**EXTRACT PROVIDED:**
## BEGIN

3.1 Model Minority Myth
Grade: 5-12Subject: English Language Arts, U.S. HistoryNumber of Activities: 4
Overview
Good Americans (1950 – 1960s). This lesson will explore the model minority myth, introduced in the 1960s by publications such as The New York Times Magazine and U.S. News & World Report, applied on Asian American, Native Hawaiian, and Pacific Islander (AANHPI) and examine the realities and experiences of this non-monolithic community. Students will use data from the U.S. Census to compare and contrast AANHPI communities. Students will then look at the 2018 lawsuit against Harvard University’s admission policies as a case study to investigate the ways the model minority myth can be used as a wedge between different communities of color.
 
Objectives
 
The Model Minority Myth Essay
How can being an upstanding American citizen be a double-edged sword? After over a hundred years of anti-Asian sentiment and legislation, Asian Americans, Native Hawaiians, and Pacific Islanders (AANHPIs) post-World War II welcomed the possibility that their fellow Americans would no longer view them as competition for jobs or threat to national security, but instead as “good Americans.” This idea of the “good American” or “model minority” recasts AANHPIs as prime examples (the first-ever Asian named American Mother of the Year in 1952) of representing the quintessential American values of opportunity, meritocracy, and the American Dream.
For individual AANHPI, the model minority stereotype created a set of limiting and potentially harmful expectations that were difficult to live up to. AANHPIs are not one monolithic group. They are composed of people from different countries, cultures and values—and as such, socio-economic success was not universal. Such praise of AANHPIs by the media though called into question the fact that there were many within the community who did not get the services and government assistance they needed.
During the 1960s, as the Civil Rights Movement continued the fight for the equality of all Americans, and the federal government invested in social welfare programs (War on Poverty and Great Society), the concept of the model minority became a stereotype used to pit AANHPIs against other communities of color. News publications such as New York Times Magazine and U.S. News & World Report ran articles extolling the ways Asian Americans capitalized on the American Dream with their work ethic and emphasis on education. By doing this, delegitimized centuries of systematic and systemic oppression—harsher degrees of discrimination, unemployment, and imprisonment—that shaped the experiences of many Black American, Latinx, and Native American communities.
AAPIs instead have benefited greatly from the Civil Rights Movement. The Civil Rights Act of 1964, and affirmative action policies of the era, prevented discrimination based on race, color, religion, sex, or national origin in education, employment, housing and federal programs. The Civil Rights Act of 1964 led to the creation of the Immigration Act of 1965 which lifted limitations on AAPIs entering the country and becoming citizens.

## END

**TASKS TO PERFORM:**
**1.** According to the model minority myth lesson, which two publications introduced the myth in the 1960s?
**2.** Please pick up the model minority myth lesson after its final sentence and carry it forward.

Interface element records
## BEGIN

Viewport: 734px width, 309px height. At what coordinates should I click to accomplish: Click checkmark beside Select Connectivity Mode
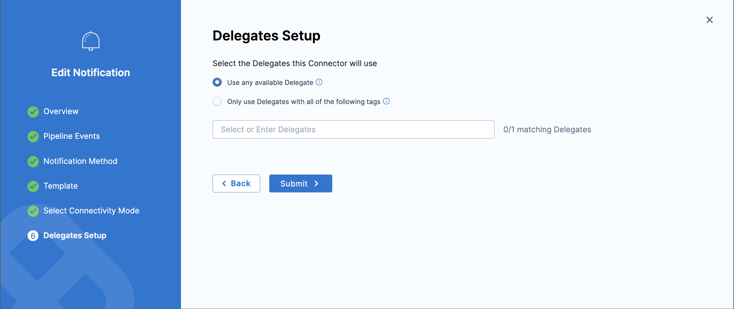point(33,211)
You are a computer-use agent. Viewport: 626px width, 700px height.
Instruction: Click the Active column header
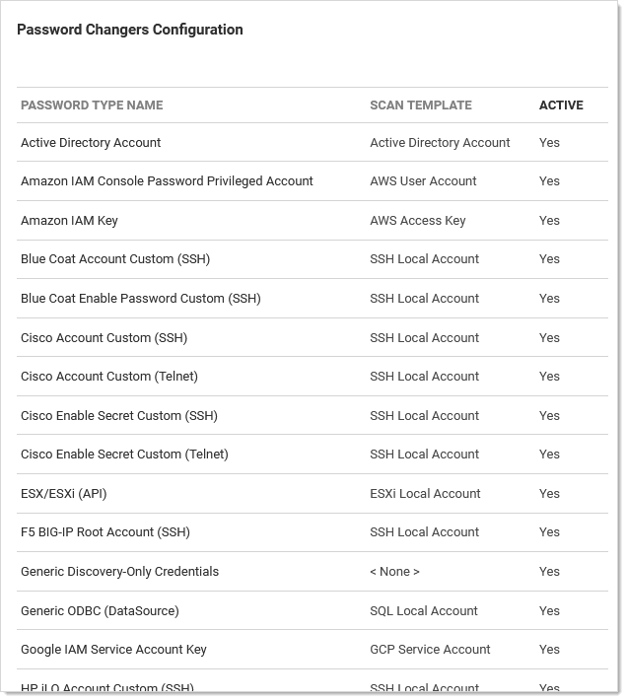pyautogui.click(x=561, y=105)
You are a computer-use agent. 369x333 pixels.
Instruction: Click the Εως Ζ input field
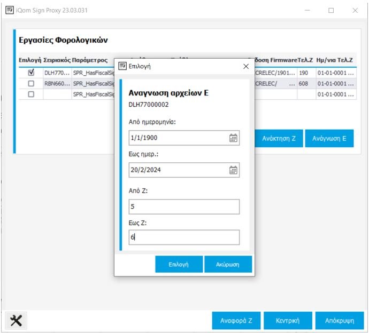click(184, 237)
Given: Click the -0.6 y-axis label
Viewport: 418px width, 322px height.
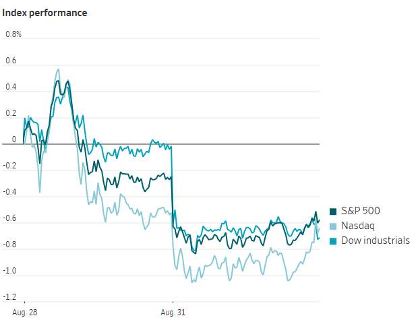Looking at the screenshot, I should [9, 218].
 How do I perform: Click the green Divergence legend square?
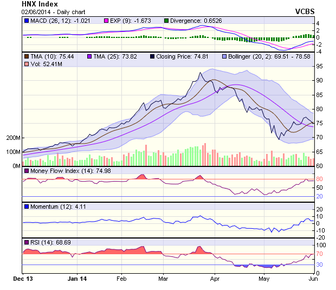[166, 21]
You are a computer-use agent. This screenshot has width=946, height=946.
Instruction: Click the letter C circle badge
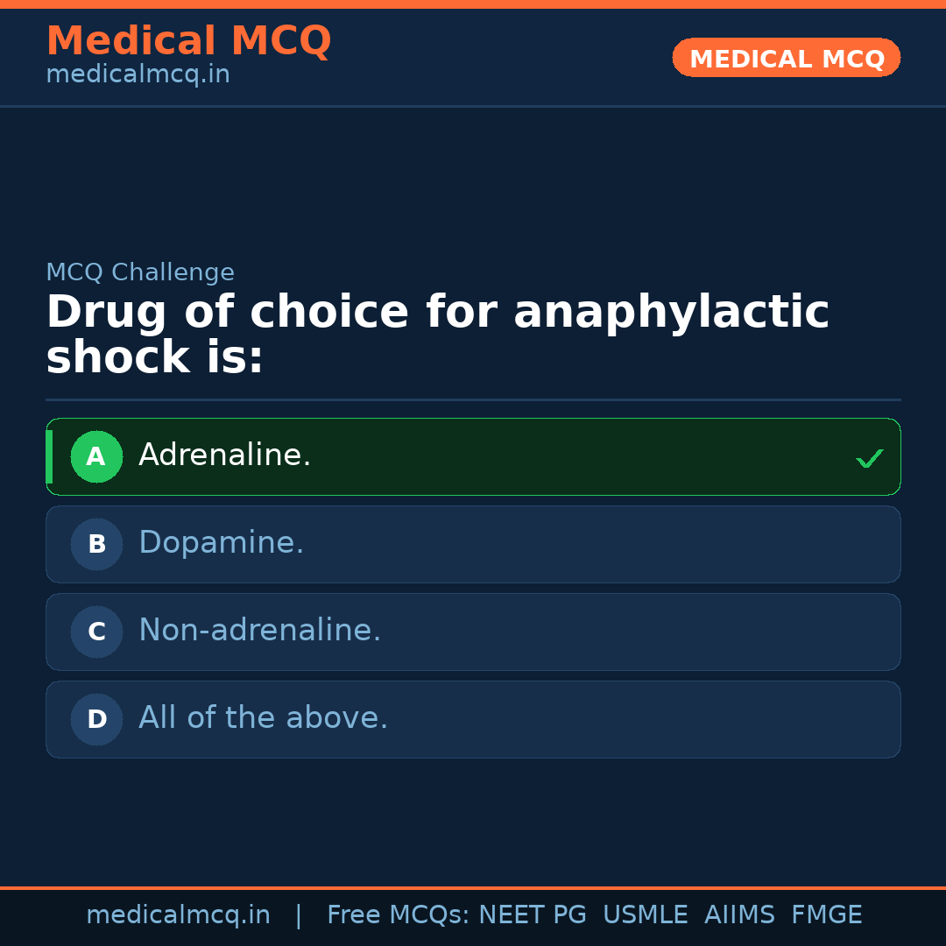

## END

**RESULTS IN ORDER:**
**1.** The New York Times Magazine and U.S. News & World Report.

**2.**
The model minority stereotype however continued to resurface throughout the twentieth and twenty-first centuries. In 1987, Time ran a cover story “Those Asian American Whiz Kids.” In 2011, media outlets ran articles on Amy Chua’s Battle Hymn of the Tiger Mother. And most recently in 2018, a legal battle on the use of affirmative action in college admissions at Harvard University would once again demonstrate how the model minority myth could be used as a wedge between communities of color.
 

Works Cited
Barber, Rebekah, et al. “How the Civil Rights Movement Opened the Door to Immigrants of Color.” Facing South, 3 Feb. 2017, www.facingsouth.org/2017/02/how-civil-rights-movement-opened-door-immigrants-color.
Davies, Dave. “How The 1965 Immigration Act Made America A Nation Of Immigrants.” NPR, NPR, 16 Jan. 2019, www.npr.org/2019/01/16/685819397/how-the-1965-immigration-act-made-america-a-nation-of-immigrants.
Gjelten, Tom. “How the Immigration Act of 1965 Inadvertently Changed America.” The Atlantic, Atlantic Media Company, 2 Oct. 2015, www.theatlantic.com/politics/archive/2015/10/immigration-act-1965/408409/.
“Immigrants, Asian.” Encyclopedia.com. https://www.encyclopedia.com/social-sciences/applied-and-social-sciences-magazines/immigrants-asian
Odo, Franklin. “Asian Americans and Pacific Islanders in the Making of the Nation.” National Park Service, U.S. Department of the Interior. https://www.nps.gov/articles/asian-americans-and-pacific-islanders-in-the-making-of-the-nation.htm
“Success Story of One Minority Group in U.S.,” 26 Dec, 1966. U.S. News and World Report. https://www.dartmouth.edu/~hist32/Hist33/US%20News%20&%20World%20Report.pdf
 
Vocabulary
  1. Delegitimize1: to make something seem not valid or not acceptable
  2. Discrimination2: to distinguish someone as being inferior or less than, especially based on their sex, race, religion, gender, or age
  3. Extoll3: to praise highly
  4. Meritocracy4: a system, organization, or society in which people are chosen and moved into positions of success, power, and influence on the basis of their demonstrated abilities and merit
  5. Monolithic5: a large, regular, without interesting differences
  6. Quintessential6: embodying or possessing the essence of something
  7. Stereotype7: a simplified and over-generalized understanding or image of a group of people, place, or thing; when referring to a group of people, stereotypes can lead to certain expectations/assumptions of how or what that group may act, think, talk, care about, etc.
  8. Systematic8: something done according to a specific system, plan or method
  9. Systemic9: of or relating to a system.
 

1 Definition is adopted from Cambridge Dictionary
2 Definition is adapted from Oxford Dictionary
3 Definition is adopted from Merriam-Webster Dictionary
4 Definition is adopted from Merriam-Webster Dictionary
5 Definition is adopted from Cambridge Dictionary
6 Definition is adopted from vocabulary.com
7 Definition is adopted from Merriam-Webster Dictionary
8 Definition is adopted from yourdictionary.com
9 Definition is adopted from dictionary.com
 
Discussion Questions
  1. How and why did the model minority myth develop?
  2. Does the model minority myth present an incomplete, potentially stereotypical view of AANHPIs? If so, how and what are the costs of this incomplete view?
  3. What are the realities of the experiences of different AANHPI communities?
  4. Does the model minority myth serve as a tool to create division between different groups of Americans in the twentieth and twenty-first centuries? If so, how?
 
Activity 1: Model minority stereotype. Asian Americans are not a monolithic group.
  1. Activating prior knowledge
    1. Begin with a discussion on stereotypes.
      1. Are there such things as “positive” or “good” stereotypes?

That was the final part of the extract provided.